How Come I End Up Where I Started?
8 ½ (Federico Fellini)
ainda é o melhor filme sobre criação artística que existe, mais do que sua meta
linguagem sobre um diretor tentando fazer seu próximo projeto, a obra de
Fellini é um misto de sonhos e realidade que une passado e presente como um só.

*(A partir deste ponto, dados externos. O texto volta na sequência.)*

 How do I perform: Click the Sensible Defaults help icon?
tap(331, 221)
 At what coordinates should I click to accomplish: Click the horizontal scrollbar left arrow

Um filme sem medo em tornar os desejos, medos e frustrações de seu protagonista
a força motriz de sua narrativa. O diretor italiano criou uma comédia sobre si mesmo tentado dar voz e espaço para todos os
ingredientes que nutriam sua paixão pelo cinema e pela vida. Um pouco mais de
meio século após 8 ½ , Alejandro
Inãrritu faz uma espécie de irmão para o clássico de Fellini, mas
se passando na era digital e dos blockbusters.
2014
foi um ano marcado por uma série de filmes que tocaram no lado mais podre do
ser humano e de seu meio. Mapa para as Estrelas (Cronenberg), O Abutre
(Dan Gilroy) e Garota Exemplar (David Fincher) são
feridas expostas do estado lamentável da mídia, criticando duramente o
sensacionalismo jornalístico e a exacerbação da cultura de celebridades. São
sátiras da contemporaneidade ocidental, sendo muito bem expandidas como um
olhar degradante sobre o ser humano e a falência de seu meio. Essa acidez
também é encontrada em Birdman (Alejandro
Inãrritu), porém é acompanhada de uma sensação trágica que inexiste na “trilogia”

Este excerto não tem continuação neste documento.